Antônio (nome fictício), 50, estava com uma adolescente, um morador de rua e um jovem fumando pedra na Quito Junqueira. Contou que teria muito dinheiro, se quisesse, só transformando cocaína em crack.
Segundo a porta-voz da PM Lilian Caporal Nery, sempre que locais são identificados como pontos de uso e venda, a polícia faz operações e os usuários migram para outros pontos.

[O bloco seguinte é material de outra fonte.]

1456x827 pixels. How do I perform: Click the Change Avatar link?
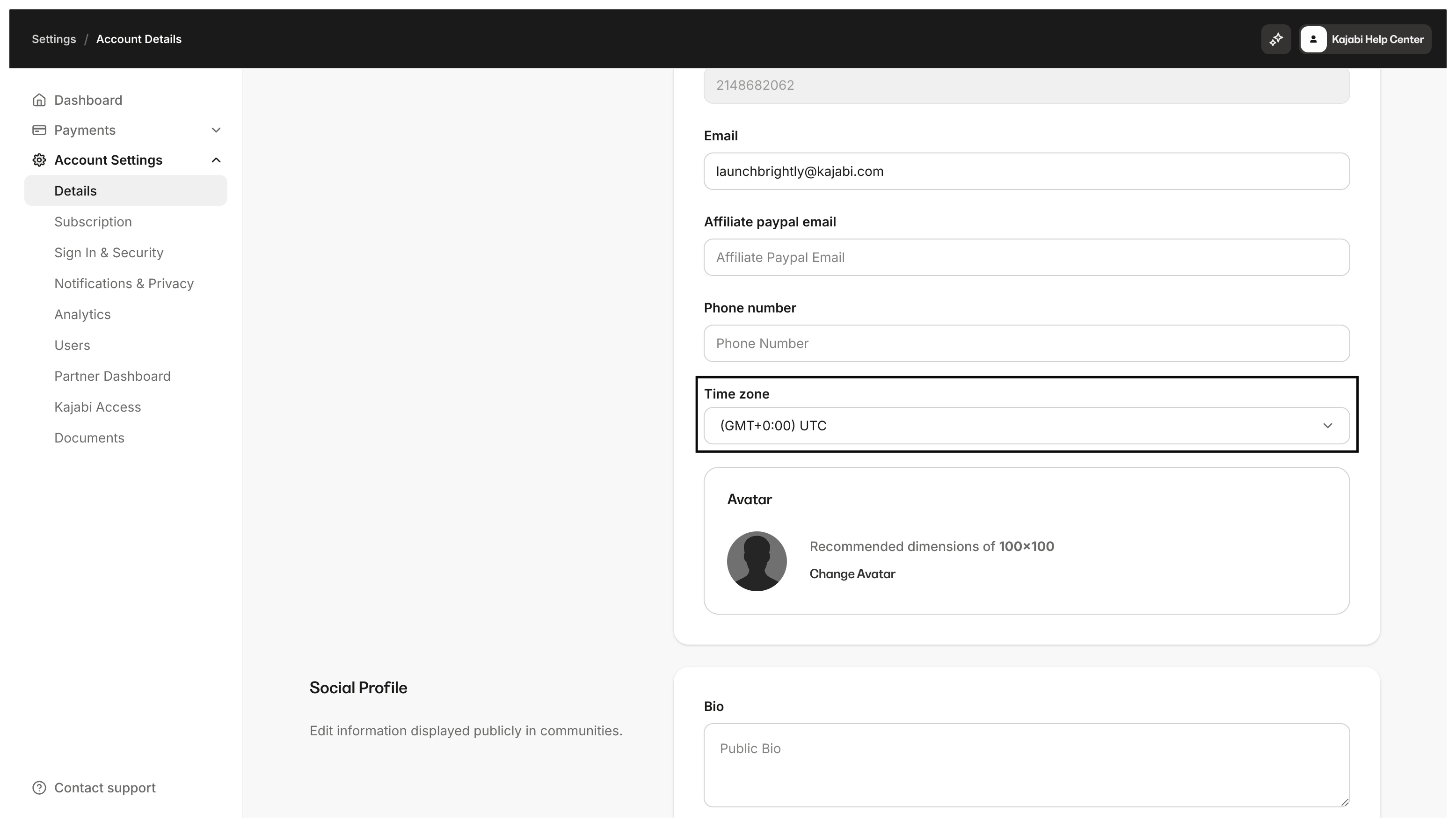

Sobre as denúncias de usuários, ela disse não haver reclamações de abordagem fora dos procedimentos operacionais.
Crack é uma das drogas que mais viciam
O crack, um subproduto da cocaína, é uma das substâncias com maior potência de indução do usuário ao vício, segundo Erikson Furtado, psiquiatra, professor da FMRP (Faculdade de Medicina de Ribeirão Preto) e coordenador do ambulatório de álcool e drogas do HC (Hospital das Clínicas).
"A nicotina [presente no cigarro], por enquanto, é a de maior potência. É capaz de induzir à dependência um em cada três usuários. Mas ela não chama tanta atenção por não causar tantas alterações num curto prazo. O crack tem potência para induzir ao vício um em cada três ou quatro indivíduos."
O crack propicia a liberação rápida de dopamina, um neurotransmissor que ativa regiões do cérebro que levam à dependência. As reações de quem fuma variam muito. O usuário pode tanto ficar muito eufórico como se sentir perseguido. Para os dependentes, o tratamento costuma ser longo e não há sucesso sem muita persistência, disse o psiquiatra.
Usuários da droga são maioria dos atendidos em núcleo
Os usuários de crack constituem a maior parte dos atendidos no Caps, núcleo especializado em álcool e drogas de Ribeirão Preto. Nos primeiros seis meses deste ano, dos 10.500 atendimentos realizados no Caps, 6.825 foram relativos a dependentes de crack, combinado a outras drogas.
Em todo o ano passado, foram 17.707 atendimentos, dos quais 50% eram referentes a usuários de crack. Como comparação, em 2006 o total de dependentes com este perfil era de 4.269 pessoas.
"A gente percebe o aumento e também uma mudança de perfil. Quando abrimos o serviço, dez anos atrás, os pacientes tinham entre 40 e 50 anos. Hoje, o aumento da procura é na faixa de idade entre 19 e 30 anos. As pessoas estão experimentando a droga cada vez mais cedo", afirmou Maria Cristina Taveira, coordenadora do Caps.
O atendimento, que inclui terapias ocupacionais e em grupo, é gratuito. Mais informações podem ser obtidas das 8h às 20h pelo telefone 0/xx/16/ 3615-3336. Na próxima sexta-feira, o centro realiza em Ribeirão um simpósio sobre tratamentos possíveis para o uso abusivo de drogas, a partir das 8h, no auditório da Unip.